[Dataset excerpt]
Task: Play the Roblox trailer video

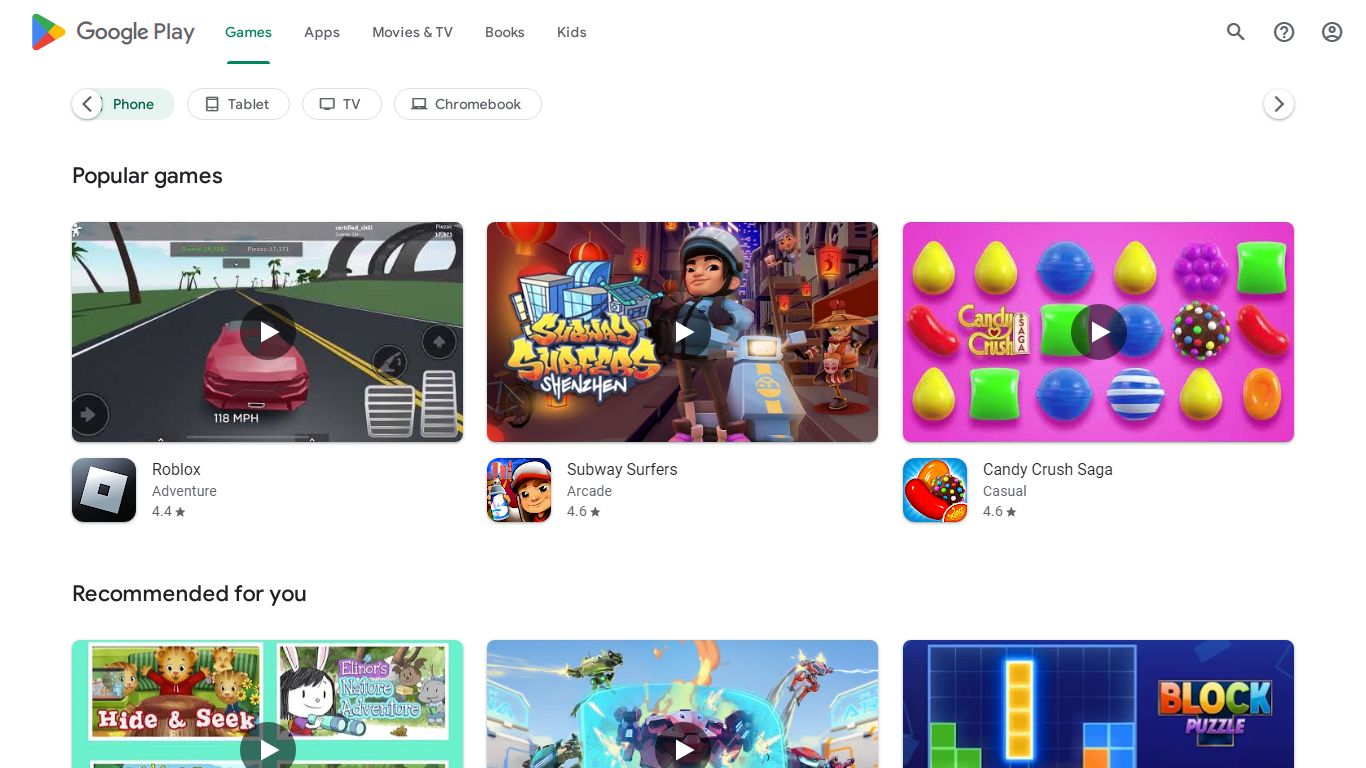Action: (x=268, y=332)
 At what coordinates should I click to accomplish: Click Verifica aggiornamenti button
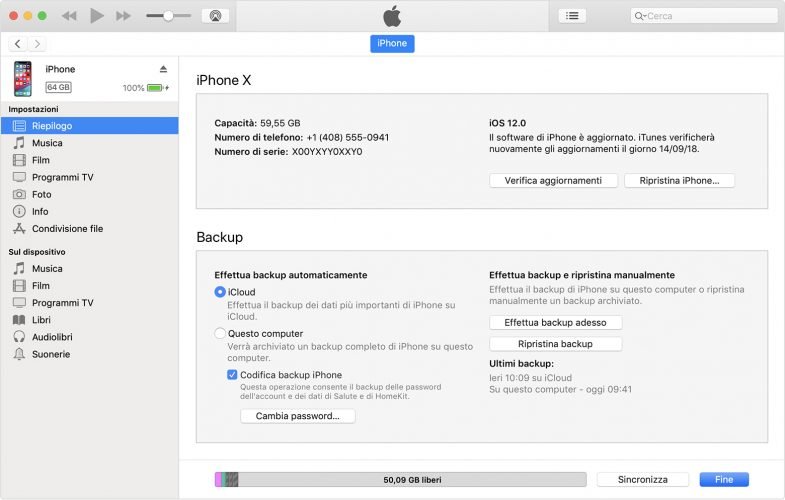coord(553,181)
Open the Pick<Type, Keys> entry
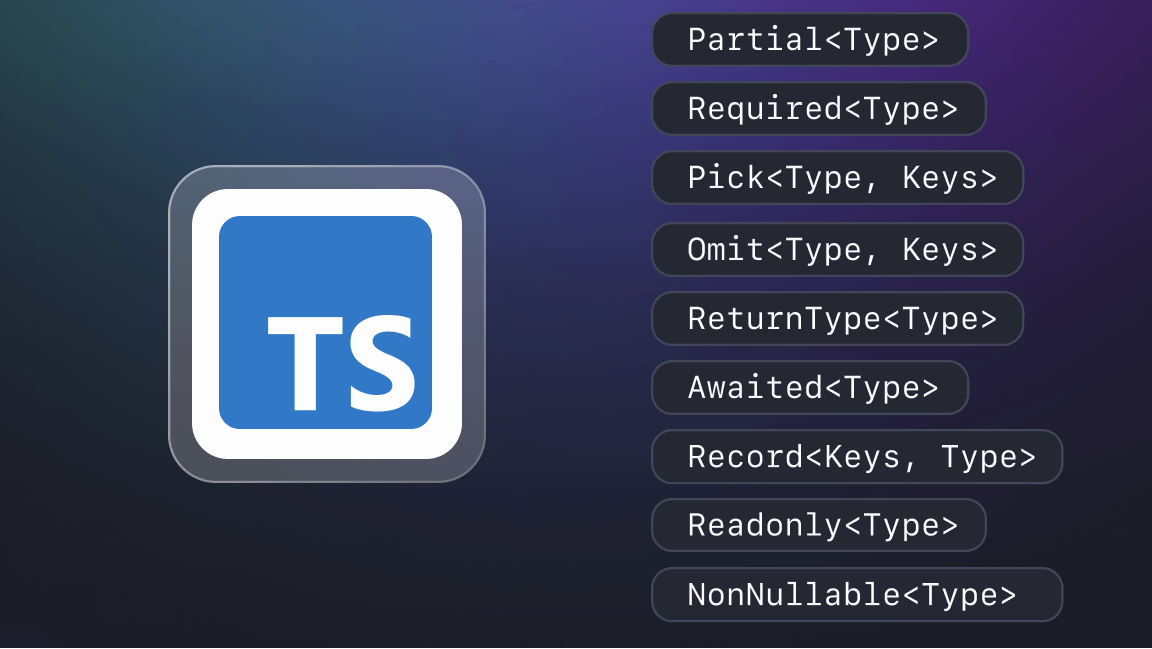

▶ What needs to be done
Rewrite the material from the line with "At what coordinates" through the end of the material, replacing "entry" with "item" and changing nothing else. Leave the pictures out.

▶ Finished answer
 At what coordinates should I click to accomplish: Click Verifica aggiornamenti button
coord(553,181)
Open the Pick<Type, Keys> item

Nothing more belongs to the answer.